When Gilbert returns to making records three years later with ‘Southpaw’ (a ridiculously long gap for the 1970s when most musicians were still doing an album a year if not two) it’s as a cult figure with a small but loyal following, quite unlike the big-hope-of-the-future commercial blitzkrieg of the MAM years. ‘Stranger’ is the stepping stone caught between the two moulds really, half packed with commercial singalongs that could have been hit singles in a different era with more people willing to work and make this record right and half really oddball oddities more like the later records that suggested Gilbert was getting his own way more often. By and large it’s a tie which method worked best for Gilbert – some of his ideas, while eccentric, are spot-on, with some songs like 1980’s ‘I’m Not Getting Any Younger’ forgotten classics – but equally some like ‘A Woman’s Place’ is so entirely the wrong song for 1974 that you have to question how seriously he was taking his career. It’s a shame, too, that such a family squabble was so in the public eye as neither man was particularly fond of publicity (for all the use they made of it) and it ended up damaging both of their reputations in the end when they could have, publicly at least, walked away without another word.
Confusing times then, and it’s probably not surprising that ‘Stranger’ is a peculiarly confusing record. Gilbert sounds anxious to move away from his previously successful sound of complex nostalgic reverie and boogie-woogie soft rock love songs, but he hasn’t yet worked out how he wants to fill in the gaps in his sound and sometimes is forced to fall back on his ‘old’ sound at the last minute, with some of these arrangements sounding more like pastiches of his past classics than genuine sentiment. Occasionally Gilbert stumbles across the direction that will serve him well – much as we’ll later be damning the lyrics of ‘It’s So Easy To Be Sad’, the music for this song is the perfect logical step forward for an artist used to writing melancholy songs and wanting to ask himself the question why. ‘Victor E’ is another intriguing path forward that was sadly never explored again, with Gilbert going down the Kinks route of old English verse with a then-contemporary musical twist. But equally there are cul-de-sacs here that never would have happened had anyone, Gilbert included, actually had faith in this record and in a long-term career, with the opening and closing sketches (you’d be hard pressed to call them songs) particularly embarrassing.
Intriguingly this album was recorded in California, under the watchful eye of producer Phil Ramone, at Mills’ request rather than Gilbert’s – proof on the one hand that Mills still had some interest in this record (which was still likely to become a best-seller whatever his feelings about his client) and proof on the other that Gilbert was being kept at a distance. Gilbert was very ill at ease by most accounts, especially as he was a much bigger name in the UK and Europe than he ever was in America (indeed, this album was the first of many not to be even released in the US) and wasn’t treated with the same awe as a team working with him in, say, London would have felt in 1974. Ramone, while a strong producer with a proven track record, also tends to give his albums a strangely anonymous sound to these ears (the Paul Simon fans among you may be interested to learn he produced Paul’s 1975 album ‘Still Crazy After All These Years’, the one album where Paul doesn’t really sound like himself). Assuming that this decision was taken in the genuine interests of making the most out of the record, it’s a sad mistake and one that leads to having all but the best songs on this album submerged in what could be considered, at best, rather faceless arrangements.

## [Data section]
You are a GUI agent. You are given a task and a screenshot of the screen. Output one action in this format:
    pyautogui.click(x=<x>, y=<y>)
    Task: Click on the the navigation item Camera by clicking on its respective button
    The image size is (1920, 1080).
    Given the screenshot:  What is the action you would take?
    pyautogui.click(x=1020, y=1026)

## [What you have to do]
Answer these questions from the review:
1. Where was the album 'Stranger' recorded?
2. With which record does Gilbert return three years later?
3. Which 1975 Paul Simon album did Phil Ramone produce?
The items above come from a different source than the review.

## [Task output]
1. California
2. 'Southpaw'
3. 'Still Crazy After All These Years'